If you've done some sharpening, you might be surprised that I started with such coarse paper. But at that point, I wasn't sharpening, I was grinding a new bevel to erase nicks in the edge of the blade. A common mistake is to start with too fine an abrasive, or to change to a finer abrasive too soon. Almost all of the work was done on 100 grit - about 10 minutes of grinding per blade. After than, each successive grit was only used to erase scratches from the prior grit, and it only took about a minute per piece. After the 320 grit, I removed the blade from the fixture and moved to two grades of ceramic stones, honing the back to remove the burr left by the coarse abrasives, and polishing the bevel a bit more. In a blade that wide, light polishing on the bevel is easily done handheld.

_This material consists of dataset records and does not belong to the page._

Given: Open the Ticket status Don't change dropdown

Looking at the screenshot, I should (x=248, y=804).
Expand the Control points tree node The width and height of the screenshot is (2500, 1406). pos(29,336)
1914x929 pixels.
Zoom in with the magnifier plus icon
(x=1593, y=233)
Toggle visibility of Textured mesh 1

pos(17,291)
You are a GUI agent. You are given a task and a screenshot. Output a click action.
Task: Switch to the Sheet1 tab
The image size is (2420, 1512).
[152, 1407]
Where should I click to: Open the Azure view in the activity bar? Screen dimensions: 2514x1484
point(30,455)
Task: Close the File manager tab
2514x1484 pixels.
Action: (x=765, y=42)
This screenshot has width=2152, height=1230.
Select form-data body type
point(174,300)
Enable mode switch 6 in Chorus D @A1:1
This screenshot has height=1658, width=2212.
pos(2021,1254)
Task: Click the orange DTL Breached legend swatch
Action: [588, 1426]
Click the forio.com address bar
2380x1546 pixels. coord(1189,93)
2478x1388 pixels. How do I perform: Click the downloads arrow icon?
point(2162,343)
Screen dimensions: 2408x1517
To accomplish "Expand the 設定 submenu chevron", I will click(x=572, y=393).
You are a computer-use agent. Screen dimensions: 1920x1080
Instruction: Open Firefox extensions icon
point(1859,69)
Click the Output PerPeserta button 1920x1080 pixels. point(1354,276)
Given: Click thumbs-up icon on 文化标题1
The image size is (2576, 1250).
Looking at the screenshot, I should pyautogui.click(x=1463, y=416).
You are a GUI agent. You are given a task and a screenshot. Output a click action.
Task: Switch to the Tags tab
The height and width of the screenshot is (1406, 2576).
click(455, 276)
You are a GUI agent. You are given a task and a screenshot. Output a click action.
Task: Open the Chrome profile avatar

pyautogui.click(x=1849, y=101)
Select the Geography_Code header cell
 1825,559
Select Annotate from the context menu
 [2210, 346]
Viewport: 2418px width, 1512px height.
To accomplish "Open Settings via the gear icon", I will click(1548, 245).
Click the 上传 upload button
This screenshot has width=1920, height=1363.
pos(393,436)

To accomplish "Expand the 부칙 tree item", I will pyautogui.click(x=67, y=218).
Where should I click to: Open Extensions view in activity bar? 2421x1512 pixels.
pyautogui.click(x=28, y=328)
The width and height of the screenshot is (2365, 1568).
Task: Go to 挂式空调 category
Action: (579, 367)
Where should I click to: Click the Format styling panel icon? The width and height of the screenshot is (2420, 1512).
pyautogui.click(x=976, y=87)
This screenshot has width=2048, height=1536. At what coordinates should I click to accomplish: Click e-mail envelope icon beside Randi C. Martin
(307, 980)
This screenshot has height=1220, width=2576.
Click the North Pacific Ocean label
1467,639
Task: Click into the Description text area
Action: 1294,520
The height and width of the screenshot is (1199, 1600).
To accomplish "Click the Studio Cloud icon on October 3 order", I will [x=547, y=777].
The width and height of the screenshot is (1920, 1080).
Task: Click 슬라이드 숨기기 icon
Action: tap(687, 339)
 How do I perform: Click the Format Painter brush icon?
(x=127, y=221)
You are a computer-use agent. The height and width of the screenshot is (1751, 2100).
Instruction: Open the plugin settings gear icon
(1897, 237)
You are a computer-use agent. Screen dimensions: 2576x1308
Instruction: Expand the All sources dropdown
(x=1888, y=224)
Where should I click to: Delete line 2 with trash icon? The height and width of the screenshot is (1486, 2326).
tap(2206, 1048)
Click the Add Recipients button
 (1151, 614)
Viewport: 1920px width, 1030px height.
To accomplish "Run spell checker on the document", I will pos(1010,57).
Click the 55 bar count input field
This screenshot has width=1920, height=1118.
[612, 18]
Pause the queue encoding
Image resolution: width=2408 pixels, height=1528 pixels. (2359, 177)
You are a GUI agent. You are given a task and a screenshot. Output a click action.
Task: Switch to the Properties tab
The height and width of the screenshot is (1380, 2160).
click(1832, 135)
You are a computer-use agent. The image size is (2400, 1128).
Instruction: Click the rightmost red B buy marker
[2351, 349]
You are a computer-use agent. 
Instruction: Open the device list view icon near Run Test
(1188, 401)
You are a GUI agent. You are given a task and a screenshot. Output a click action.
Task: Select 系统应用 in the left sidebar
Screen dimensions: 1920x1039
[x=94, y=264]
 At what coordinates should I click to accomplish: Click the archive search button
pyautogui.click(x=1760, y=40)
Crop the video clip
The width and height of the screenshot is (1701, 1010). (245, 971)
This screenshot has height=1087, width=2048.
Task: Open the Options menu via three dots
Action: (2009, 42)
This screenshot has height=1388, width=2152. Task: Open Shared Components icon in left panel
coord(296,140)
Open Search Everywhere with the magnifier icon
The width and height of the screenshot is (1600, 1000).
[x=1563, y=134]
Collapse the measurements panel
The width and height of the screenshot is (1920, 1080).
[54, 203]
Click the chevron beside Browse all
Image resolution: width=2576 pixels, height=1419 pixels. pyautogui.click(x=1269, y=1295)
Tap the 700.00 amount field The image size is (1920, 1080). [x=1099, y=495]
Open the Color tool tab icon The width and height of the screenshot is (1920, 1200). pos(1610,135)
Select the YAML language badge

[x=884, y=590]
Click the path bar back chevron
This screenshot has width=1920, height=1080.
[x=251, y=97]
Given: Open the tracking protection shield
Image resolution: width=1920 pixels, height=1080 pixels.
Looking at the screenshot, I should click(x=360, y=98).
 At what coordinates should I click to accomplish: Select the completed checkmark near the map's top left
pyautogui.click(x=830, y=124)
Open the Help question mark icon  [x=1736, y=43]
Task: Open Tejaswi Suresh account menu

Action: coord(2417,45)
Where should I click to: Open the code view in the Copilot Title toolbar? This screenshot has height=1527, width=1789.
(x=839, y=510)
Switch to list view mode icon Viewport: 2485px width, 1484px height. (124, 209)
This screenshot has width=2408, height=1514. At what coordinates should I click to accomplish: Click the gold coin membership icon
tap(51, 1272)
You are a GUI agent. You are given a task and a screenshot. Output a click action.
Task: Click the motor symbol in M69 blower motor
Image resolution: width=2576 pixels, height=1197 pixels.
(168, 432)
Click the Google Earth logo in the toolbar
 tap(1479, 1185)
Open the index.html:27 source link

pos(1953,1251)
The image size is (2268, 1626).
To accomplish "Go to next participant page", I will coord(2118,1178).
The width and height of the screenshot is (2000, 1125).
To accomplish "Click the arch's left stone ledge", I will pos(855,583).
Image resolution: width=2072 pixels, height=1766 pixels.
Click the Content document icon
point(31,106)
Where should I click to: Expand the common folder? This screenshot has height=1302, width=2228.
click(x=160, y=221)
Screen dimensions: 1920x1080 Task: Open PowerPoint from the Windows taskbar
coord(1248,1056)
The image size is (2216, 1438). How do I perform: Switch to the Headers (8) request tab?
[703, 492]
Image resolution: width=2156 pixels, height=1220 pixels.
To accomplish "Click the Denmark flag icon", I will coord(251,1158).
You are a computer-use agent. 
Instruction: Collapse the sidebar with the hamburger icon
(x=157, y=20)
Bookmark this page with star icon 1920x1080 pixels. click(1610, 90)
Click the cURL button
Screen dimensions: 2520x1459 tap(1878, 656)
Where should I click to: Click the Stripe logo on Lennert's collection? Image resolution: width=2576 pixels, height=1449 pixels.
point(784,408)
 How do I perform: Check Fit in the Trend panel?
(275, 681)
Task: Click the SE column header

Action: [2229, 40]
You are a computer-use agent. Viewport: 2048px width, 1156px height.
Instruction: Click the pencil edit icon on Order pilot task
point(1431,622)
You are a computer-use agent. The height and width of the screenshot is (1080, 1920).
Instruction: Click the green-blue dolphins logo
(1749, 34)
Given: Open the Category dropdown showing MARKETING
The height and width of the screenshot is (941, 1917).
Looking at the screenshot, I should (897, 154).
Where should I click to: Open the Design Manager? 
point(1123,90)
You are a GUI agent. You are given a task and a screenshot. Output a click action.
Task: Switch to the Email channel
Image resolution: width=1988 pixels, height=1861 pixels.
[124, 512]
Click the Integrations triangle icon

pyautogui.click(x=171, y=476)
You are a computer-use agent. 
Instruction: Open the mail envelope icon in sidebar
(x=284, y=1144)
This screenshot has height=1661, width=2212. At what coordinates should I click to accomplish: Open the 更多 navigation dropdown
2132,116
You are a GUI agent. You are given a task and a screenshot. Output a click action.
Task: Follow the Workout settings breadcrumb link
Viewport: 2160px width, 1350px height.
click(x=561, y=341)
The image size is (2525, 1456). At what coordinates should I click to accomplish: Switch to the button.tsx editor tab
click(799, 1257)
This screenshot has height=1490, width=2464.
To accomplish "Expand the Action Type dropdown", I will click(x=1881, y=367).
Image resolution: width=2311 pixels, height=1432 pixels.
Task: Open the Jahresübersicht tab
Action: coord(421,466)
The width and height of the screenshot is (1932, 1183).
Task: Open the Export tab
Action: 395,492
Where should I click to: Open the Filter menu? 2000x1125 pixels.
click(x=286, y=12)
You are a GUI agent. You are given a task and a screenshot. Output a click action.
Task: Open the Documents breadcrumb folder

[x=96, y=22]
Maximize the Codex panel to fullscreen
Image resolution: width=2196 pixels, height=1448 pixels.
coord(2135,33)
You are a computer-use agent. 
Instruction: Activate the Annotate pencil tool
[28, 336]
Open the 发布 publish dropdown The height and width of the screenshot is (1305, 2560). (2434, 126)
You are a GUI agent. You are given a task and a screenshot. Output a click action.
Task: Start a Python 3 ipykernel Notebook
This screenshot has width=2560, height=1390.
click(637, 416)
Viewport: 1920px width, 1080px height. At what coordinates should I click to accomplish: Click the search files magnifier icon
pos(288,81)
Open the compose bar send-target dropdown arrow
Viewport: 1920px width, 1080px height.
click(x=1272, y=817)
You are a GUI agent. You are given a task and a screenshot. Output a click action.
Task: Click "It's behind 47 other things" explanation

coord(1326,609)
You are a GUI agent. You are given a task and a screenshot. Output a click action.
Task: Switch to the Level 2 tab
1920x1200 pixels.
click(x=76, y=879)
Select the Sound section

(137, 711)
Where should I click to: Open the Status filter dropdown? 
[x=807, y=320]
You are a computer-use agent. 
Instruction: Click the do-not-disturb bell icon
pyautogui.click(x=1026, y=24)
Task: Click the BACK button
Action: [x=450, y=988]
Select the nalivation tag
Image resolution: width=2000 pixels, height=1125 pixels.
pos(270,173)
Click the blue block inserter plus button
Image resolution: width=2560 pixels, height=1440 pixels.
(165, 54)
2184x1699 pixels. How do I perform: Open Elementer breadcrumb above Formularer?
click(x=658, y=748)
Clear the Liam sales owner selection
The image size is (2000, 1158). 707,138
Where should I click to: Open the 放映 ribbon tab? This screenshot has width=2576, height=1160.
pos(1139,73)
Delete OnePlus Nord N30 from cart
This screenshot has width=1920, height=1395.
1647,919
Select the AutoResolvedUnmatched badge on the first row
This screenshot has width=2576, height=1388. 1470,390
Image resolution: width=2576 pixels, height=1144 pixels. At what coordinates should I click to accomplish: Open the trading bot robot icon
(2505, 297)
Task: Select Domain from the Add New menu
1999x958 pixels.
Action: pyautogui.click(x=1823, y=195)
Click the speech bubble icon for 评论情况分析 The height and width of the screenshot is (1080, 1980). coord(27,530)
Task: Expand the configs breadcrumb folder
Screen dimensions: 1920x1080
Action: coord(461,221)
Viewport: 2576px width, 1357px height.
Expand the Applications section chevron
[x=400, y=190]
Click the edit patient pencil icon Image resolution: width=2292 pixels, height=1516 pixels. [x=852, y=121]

Then, it was time to reinstall the knives (actually I sharpened and reinstalled each knife before moving to the next one, just to take a break from the grinding). That is the part that is really difficult to get right, and is the reason why the world is full of jointers with dull knives. There are all kinds of fixtures that are supposed to  hold them in place, and various schemes to ensure that the knife is exactly aligned with the outfeed table. The problem is that the knife moves in a circular path, and you have to set it with the knife at the exact top of its swing.

I started using a dial indicator in a magnetic holder, but it was almost impossible to use it effectively - the point was too small. Then I got the idea to use my digital height gauge, because it has a wide foot. That let me rotate the knife until it was at the top of its swing, as shown on the indicator, and then use the adjustment "jack" screws to zero things out relative to the outfeed table:


It's still problematic, because the Craftsman's design uses a wedge (called a gib) to hold the blade in place, and it's hard to tighten the gib without the blade shifting a bit. But finally, I had all three set to zero across their length and tightened.

So, time for a test. I made a few very shallow cuts on a narrow edge, and all seemed fine. So I cast around for a piece of wood with a lot of grain figuration - those are often hard to joint successfully. I jointed the face of a piece of quarter-sawn oak with a lot of cross-grain rays, and was rewarded with a very fine cut. I wiped it with mineral spirits so you can see the complicated grain pattern better:


One more test - jointing a 2 by 4 at the deepest cut the jointer can make, 1/8". Worked great!

All in, about four and a half hours to take a machine that was basically unusable and tune it up to a fine performer.  So now I can say, FOR SALE! This 6" jointer is fine, but I have my eye on an 8" jointer with a long bed and a super-sophisticated spiral cutterhead, and also with the ability to hook to my dust collection system. I'll even throw in the sharpening fixture and the pieces of tile so you can keep the blades sharp.